[Opening Provided information section]

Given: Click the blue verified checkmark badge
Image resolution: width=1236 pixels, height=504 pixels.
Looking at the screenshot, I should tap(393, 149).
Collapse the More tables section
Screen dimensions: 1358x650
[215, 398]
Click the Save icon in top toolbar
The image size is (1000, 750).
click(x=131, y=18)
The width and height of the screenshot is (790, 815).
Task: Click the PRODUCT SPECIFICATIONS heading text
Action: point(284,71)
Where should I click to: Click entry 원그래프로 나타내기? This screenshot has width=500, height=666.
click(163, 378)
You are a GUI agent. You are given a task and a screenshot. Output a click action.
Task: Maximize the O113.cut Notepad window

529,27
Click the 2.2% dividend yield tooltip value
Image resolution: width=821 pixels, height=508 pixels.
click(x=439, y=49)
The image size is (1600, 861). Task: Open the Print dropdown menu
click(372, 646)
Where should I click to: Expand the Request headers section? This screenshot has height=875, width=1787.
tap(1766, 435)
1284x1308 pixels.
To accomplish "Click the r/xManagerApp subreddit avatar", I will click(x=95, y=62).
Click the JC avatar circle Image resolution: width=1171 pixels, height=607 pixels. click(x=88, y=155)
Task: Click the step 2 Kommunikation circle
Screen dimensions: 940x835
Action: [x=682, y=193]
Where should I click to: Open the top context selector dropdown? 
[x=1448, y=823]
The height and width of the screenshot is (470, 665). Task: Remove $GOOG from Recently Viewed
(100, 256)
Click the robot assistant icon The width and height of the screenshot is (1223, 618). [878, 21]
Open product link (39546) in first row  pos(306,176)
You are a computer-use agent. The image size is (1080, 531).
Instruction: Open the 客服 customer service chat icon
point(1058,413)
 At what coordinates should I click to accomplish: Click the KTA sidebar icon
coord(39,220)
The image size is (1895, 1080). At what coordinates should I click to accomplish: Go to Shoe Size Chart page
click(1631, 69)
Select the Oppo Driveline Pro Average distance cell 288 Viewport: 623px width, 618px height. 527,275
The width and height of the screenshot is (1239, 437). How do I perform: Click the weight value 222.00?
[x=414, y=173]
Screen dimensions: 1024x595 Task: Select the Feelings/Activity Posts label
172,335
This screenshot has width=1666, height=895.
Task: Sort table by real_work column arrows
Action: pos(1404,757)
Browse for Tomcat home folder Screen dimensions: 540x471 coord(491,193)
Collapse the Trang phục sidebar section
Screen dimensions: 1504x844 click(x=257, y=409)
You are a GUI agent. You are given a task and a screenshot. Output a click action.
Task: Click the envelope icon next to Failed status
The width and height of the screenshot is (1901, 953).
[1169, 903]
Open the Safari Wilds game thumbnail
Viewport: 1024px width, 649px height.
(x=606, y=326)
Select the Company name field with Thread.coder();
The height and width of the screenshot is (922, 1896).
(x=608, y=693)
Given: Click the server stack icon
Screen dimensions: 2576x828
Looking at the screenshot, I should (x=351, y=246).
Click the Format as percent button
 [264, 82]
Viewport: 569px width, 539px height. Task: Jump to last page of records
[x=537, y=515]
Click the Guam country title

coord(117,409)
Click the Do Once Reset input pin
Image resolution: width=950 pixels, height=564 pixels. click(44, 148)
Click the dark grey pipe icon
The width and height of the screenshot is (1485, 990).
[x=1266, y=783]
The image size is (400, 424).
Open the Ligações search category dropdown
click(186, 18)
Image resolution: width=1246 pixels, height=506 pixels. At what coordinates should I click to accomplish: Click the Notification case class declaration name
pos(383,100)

[Closing Provided information section]

> [Task instructions]
All of the entries above, written out exactly, make up the reply.

> [Task output]
Given: Click the blue verified checkmark badge
Image resolution: width=1236 pixels, height=504 pixels.
Looking at the screenshot, I should tap(393, 149).
Collapse the More tables section
Screen dimensions: 1358x650
[215, 398]
Click the Save icon in top toolbar
The image size is (1000, 750).
click(x=131, y=18)
The width and height of the screenshot is (790, 815).
Task: Click the PRODUCT SPECIFICATIONS heading text
Action: point(284,71)
Where should I click to: Click entry 원그래프로 나타내기? This screenshot has width=500, height=666.
click(163, 378)
You are a GUI agent. You are given a task and a screenshot. Output a click action.
Task: Maximize the O113.cut Notepad window

529,27
Click the 2.2% dividend yield tooltip value
Image resolution: width=821 pixels, height=508 pixels.
click(x=439, y=49)
The image size is (1600, 861). Task: Open the Print dropdown menu
click(372, 646)
Where should I click to: Expand the Request headers section? This screenshot has height=875, width=1787.
tap(1766, 435)
1284x1308 pixels.
To accomplish "Click the r/xManagerApp subreddit avatar", I will click(x=95, y=62).
Click the JC avatar circle Image resolution: width=1171 pixels, height=607 pixels. click(x=88, y=155)
Task: Click the step 2 Kommunikation circle
Screen dimensions: 940x835
Action: [x=682, y=193]
Where should I click to: Open the top context selector dropdown? 
[x=1448, y=823]
The height and width of the screenshot is (470, 665). Task: Remove $GOOG from Recently Viewed
(100, 256)
Click the robot assistant icon The width and height of the screenshot is (1223, 618). [878, 21]
Open product link (39546) in first row  pos(306,176)
You are a computer-use agent. The image size is (1080, 531).
Instruction: Open the 客服 customer service chat icon
point(1058,413)
 At what coordinates should I click to accomplish: Click the KTA sidebar icon
coord(39,220)
The image size is (1895, 1080). At what coordinates should I click to accomplish: Go to Shoe Size Chart page
click(1631, 69)
Select the Oppo Driveline Pro Average distance cell 288 Viewport: 623px width, 618px height. 527,275
The width and height of the screenshot is (1239, 437). How do I perform: Click the weight value 222.00?
[x=414, y=173]
Screen dimensions: 1024x595 Task: Select the Feelings/Activity Posts label
172,335
This screenshot has width=1666, height=895.
Task: Sort table by real_work column arrows
Action: pos(1404,757)
Browse for Tomcat home folder Screen dimensions: 540x471 coord(491,193)
Collapse the Trang phục sidebar section
Screen dimensions: 1504x844 click(x=257, y=409)
You are a GUI agent. You are given a task and a screenshot. Output a click action.
Task: Click the envelope icon next to Failed status
The width and height of the screenshot is (1901, 953).
[1169, 903]
Open the Safari Wilds game thumbnail
Viewport: 1024px width, 649px height.
(x=606, y=326)
Select the Company name field with Thread.coder();
The height and width of the screenshot is (922, 1896).
(x=608, y=693)
Given: Click the server stack icon
Screen dimensions: 2576x828
Looking at the screenshot, I should (x=351, y=246).
Click the Format as percent button
 [264, 82]
Viewport: 569px width, 539px height. Task: Jump to last page of records
[x=537, y=515]
Click the Guam country title

coord(117,409)
Click the Do Once Reset input pin
Image resolution: width=950 pixels, height=564 pixels. click(44, 148)
Click the dark grey pipe icon
The width and height of the screenshot is (1485, 990).
[x=1266, y=783]
The image size is (400, 424).
Open the Ligações search category dropdown
click(186, 18)
Image resolution: width=1246 pixels, height=506 pixels. At what coordinates should I click to accomplish: Click the Notification case class declaration name
pos(383,100)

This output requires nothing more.